# PROBLEM A
According to the camera comparison, in what month and year was the Olympus E-1 announced?

# PROVIDED PASSAGE
○ ○ ○ ○ ○ ○ ○
Olympus E-1 vs E-330
The Olympus E-1 and the Olympus Evolt E-330 are two digital cameras that were announced, respectively, in June 2003 and January 2006. Both are DSLR (Digital Single Lens Reflex) cameras that are equipped with a Four Thirds sensor. The E-1 has a resolution of 4.9 megapixels, whereas the E-330 provides 7.4 MP.
Below is an overview of the main specs of the two cameras as a starting point for the comparison.
|Olympus E-1||Olympus E-330|
|Digital single lens reflex||Digital single lens reflex|
|Four Thirds lenses||Four Thirds lenses|
|4.9 MP, Four Thirds Sensor||7.4 MP, Four Thirds Sensor|
|no Video||no Video|
|ISO 100-800 (100 - 3,200)||ISO 100-400 (100 - 1,600)|
|Optical viewfinder||Optical viewfinder|
|1.8 LCD, 134k dots||2.5 LCD, 215k dots|
|Fixed screen (not touch-sensitive)||Tilting screen (not touch-sensitive)|
|3 shutter flaps per second||3 shutter flaps per second|
|Weathersealed body||not weather sealed|
|750 shots per battery charge||750 shots per battery charge|
|141 x 104 x 81 mm, 738 g||140 x 87 x 72 mm, 637 g|
Going beyond this snapshot of core features and characteristics, what are the differences between the Olympus E-1 and the Olympus Evolt E-330? Which one should you buy? Read on to find out how these two cameras compare with respect to their body size, their imaging sensors, their shooting features, their input-output connections, and their reception by expert reviewers.
○ ○ ○ ○ ○ ○ ○
# PROBLEM B
Give only the number of lines in the rows below that contain the string "road", with case counting.
○ ○ ○ ○ ○ ○ ○
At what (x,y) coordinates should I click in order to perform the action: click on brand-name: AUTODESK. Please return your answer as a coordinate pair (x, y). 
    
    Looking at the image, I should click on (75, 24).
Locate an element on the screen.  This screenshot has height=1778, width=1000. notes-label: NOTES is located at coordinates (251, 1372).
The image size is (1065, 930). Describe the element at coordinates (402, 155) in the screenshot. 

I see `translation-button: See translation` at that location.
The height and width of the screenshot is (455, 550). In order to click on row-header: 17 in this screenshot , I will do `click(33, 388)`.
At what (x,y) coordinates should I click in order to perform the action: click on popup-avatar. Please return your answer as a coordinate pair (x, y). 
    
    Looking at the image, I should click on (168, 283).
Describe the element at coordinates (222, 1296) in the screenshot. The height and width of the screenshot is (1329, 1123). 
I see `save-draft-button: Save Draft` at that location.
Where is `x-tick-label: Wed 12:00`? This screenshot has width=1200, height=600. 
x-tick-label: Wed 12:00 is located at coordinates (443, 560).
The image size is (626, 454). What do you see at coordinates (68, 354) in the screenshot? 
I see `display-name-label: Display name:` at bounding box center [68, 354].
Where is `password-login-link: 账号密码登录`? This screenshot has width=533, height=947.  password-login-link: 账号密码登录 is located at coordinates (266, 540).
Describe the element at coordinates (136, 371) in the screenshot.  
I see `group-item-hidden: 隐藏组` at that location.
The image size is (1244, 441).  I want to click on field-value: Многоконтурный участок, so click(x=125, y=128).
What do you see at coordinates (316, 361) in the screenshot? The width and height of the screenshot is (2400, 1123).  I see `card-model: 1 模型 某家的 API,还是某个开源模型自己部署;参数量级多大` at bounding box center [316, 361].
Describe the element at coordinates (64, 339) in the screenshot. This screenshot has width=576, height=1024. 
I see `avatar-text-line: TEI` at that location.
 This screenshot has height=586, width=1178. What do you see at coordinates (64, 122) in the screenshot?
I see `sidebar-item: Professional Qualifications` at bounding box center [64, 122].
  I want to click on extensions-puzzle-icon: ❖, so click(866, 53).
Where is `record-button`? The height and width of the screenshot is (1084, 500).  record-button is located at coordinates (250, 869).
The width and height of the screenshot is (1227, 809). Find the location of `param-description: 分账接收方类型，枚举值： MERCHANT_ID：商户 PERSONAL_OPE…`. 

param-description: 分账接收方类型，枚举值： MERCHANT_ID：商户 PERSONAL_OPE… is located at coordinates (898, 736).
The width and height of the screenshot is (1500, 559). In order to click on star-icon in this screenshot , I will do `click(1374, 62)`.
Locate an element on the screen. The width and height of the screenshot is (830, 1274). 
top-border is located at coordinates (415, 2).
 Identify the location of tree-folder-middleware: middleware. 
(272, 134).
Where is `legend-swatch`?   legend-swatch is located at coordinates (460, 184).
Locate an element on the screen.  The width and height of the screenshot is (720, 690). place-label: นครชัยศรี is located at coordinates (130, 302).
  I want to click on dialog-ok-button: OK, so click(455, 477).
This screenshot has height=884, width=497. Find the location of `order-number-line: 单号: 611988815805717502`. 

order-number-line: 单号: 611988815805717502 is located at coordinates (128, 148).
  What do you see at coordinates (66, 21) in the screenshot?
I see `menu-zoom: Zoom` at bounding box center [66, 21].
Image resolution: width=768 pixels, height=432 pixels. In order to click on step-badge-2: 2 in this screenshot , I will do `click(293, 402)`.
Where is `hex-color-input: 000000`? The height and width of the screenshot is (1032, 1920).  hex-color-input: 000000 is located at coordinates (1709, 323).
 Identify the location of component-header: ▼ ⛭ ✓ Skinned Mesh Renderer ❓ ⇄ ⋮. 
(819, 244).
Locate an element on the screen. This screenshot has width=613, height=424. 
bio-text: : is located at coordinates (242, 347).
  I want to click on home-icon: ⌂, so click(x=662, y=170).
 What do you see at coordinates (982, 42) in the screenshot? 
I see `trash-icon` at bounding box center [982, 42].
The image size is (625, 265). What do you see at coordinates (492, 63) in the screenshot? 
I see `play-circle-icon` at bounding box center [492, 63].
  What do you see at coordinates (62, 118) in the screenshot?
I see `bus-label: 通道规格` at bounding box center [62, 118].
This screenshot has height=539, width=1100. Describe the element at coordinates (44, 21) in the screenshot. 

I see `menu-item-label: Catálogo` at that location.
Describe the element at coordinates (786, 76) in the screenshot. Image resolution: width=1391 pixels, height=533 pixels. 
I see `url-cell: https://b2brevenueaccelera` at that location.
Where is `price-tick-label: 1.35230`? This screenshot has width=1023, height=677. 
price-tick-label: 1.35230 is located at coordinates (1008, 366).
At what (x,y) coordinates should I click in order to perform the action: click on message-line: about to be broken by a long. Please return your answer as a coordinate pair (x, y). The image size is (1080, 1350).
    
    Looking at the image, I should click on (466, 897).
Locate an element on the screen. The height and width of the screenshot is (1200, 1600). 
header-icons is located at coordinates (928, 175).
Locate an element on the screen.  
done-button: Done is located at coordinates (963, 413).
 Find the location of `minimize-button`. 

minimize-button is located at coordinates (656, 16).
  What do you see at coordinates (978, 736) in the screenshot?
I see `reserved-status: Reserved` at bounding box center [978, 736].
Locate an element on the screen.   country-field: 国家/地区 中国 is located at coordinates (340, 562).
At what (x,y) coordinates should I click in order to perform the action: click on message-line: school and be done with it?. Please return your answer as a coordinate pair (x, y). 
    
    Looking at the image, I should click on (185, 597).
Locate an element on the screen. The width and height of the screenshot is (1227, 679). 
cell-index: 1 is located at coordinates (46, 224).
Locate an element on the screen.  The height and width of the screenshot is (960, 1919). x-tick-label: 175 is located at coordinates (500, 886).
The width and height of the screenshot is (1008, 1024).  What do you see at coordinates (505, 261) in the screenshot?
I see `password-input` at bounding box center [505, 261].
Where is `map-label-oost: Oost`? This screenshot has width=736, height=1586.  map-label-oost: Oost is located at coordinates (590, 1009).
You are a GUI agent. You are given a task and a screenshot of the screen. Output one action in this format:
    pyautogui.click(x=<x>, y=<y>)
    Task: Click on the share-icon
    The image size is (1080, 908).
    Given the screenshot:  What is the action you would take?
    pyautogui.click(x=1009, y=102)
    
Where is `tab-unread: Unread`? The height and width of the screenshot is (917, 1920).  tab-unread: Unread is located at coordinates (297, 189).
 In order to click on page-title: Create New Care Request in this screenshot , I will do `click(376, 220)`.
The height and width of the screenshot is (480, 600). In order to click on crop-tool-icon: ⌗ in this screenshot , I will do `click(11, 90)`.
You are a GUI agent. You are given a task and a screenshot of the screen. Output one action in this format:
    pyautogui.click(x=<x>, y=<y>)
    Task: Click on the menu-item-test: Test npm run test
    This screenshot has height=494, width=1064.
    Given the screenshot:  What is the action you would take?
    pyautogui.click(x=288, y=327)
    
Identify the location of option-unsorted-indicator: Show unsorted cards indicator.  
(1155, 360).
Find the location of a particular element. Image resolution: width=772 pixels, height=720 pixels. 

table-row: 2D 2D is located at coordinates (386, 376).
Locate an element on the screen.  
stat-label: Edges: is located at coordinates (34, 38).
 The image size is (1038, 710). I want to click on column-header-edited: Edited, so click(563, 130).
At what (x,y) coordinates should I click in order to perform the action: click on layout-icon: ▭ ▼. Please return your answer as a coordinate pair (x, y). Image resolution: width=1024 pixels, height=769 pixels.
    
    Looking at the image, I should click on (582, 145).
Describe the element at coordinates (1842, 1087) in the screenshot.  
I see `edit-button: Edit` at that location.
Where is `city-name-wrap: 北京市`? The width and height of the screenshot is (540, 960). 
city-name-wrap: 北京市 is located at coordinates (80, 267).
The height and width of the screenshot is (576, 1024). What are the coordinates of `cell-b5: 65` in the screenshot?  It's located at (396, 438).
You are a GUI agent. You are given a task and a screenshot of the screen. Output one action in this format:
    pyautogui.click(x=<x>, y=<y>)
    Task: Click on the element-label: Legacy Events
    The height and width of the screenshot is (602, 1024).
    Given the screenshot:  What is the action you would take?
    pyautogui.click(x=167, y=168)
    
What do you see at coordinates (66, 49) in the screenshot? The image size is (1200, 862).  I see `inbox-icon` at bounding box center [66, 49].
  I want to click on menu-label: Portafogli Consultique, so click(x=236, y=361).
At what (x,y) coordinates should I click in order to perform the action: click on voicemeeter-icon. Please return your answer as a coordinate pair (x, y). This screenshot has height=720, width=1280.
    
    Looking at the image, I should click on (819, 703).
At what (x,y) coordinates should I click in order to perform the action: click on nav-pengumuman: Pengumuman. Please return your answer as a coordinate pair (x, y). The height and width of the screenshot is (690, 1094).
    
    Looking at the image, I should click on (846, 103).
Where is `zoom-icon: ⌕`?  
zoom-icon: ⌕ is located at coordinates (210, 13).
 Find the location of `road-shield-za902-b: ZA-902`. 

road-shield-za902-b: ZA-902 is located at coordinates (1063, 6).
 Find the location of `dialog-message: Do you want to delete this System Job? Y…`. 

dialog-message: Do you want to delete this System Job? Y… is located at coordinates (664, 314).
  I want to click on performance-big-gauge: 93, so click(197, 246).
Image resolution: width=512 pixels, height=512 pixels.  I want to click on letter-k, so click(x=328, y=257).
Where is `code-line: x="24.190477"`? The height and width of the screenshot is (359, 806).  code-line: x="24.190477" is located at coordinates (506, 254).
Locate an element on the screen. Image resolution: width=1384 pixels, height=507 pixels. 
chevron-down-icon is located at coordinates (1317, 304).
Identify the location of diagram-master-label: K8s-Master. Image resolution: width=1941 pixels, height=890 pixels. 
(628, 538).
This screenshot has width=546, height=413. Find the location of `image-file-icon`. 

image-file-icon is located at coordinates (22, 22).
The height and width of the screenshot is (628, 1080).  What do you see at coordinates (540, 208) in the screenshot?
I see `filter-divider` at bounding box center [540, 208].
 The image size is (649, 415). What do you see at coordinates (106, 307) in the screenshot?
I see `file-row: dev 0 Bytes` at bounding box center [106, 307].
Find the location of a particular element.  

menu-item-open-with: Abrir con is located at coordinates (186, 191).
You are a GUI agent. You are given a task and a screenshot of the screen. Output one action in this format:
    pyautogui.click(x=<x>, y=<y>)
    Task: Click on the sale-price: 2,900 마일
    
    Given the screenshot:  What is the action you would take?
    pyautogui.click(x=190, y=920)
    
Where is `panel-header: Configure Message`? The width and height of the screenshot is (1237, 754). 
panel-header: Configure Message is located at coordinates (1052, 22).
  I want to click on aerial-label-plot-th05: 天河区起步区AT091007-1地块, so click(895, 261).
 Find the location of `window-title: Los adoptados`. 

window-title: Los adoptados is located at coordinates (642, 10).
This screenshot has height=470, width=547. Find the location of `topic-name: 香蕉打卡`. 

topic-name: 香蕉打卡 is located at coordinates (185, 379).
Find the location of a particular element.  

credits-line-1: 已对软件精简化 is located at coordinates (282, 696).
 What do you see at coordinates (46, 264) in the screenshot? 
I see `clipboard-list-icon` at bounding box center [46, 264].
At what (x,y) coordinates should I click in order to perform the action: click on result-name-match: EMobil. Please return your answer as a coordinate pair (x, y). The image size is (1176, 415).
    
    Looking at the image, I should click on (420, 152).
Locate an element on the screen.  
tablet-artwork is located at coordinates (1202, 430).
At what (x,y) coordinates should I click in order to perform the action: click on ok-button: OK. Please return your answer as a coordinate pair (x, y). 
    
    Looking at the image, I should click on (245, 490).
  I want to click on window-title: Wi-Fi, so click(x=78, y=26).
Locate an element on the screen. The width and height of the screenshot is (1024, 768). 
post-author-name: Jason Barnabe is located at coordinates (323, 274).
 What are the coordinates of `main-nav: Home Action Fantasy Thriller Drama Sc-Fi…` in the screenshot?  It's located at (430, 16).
○ ○ ○ ○ ○ ○ ○
# EXPECTED OUTPUT A
June 2003

# EXPECTED OUTPUT B
2